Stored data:
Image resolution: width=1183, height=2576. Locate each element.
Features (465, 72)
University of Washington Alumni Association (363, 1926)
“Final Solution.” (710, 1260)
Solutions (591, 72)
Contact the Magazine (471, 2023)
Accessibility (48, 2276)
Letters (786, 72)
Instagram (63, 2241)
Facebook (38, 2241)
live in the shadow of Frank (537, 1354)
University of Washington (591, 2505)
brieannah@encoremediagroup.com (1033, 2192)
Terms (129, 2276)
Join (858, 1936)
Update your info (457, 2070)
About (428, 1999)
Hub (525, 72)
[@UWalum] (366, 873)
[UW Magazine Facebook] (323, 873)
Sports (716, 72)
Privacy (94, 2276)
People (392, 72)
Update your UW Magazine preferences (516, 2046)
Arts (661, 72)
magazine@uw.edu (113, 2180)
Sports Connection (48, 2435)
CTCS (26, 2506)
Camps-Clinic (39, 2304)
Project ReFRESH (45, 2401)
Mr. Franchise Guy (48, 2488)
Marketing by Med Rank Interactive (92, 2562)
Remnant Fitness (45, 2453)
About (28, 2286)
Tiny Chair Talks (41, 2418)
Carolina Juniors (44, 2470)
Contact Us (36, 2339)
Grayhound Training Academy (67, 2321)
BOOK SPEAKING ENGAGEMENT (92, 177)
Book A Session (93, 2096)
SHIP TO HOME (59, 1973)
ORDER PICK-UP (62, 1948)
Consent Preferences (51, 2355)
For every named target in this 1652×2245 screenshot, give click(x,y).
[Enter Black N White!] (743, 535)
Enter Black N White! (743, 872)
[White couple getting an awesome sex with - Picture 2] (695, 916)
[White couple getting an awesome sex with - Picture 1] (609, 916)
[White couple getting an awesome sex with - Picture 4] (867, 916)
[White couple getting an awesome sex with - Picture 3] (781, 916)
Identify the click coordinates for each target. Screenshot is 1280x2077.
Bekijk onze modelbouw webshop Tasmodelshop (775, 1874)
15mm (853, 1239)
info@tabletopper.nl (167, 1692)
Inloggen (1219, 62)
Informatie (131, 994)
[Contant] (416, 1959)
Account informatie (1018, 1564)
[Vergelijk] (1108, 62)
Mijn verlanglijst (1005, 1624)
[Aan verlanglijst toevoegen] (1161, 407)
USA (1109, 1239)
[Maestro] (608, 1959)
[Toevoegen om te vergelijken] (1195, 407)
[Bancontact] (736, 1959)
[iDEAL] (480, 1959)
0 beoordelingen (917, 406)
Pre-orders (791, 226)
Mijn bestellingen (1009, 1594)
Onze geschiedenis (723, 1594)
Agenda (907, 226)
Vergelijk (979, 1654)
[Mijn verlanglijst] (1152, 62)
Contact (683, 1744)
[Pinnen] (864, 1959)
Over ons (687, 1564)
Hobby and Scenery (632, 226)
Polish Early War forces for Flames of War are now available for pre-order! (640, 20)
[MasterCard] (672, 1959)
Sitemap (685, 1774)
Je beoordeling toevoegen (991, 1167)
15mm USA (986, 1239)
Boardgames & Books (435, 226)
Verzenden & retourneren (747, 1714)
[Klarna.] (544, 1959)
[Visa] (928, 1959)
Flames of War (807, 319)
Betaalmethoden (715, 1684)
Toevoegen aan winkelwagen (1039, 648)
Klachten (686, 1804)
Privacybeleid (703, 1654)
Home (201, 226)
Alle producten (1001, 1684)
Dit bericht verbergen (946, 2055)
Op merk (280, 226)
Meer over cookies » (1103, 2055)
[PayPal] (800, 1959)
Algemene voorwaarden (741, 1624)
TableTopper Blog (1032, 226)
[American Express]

§ What needs to be done
Scan the records for the string "Black" and show every line that contains it.

§ Final answer
[Enter Black N White!] (743, 535)
Enter Black N White! (743, 872)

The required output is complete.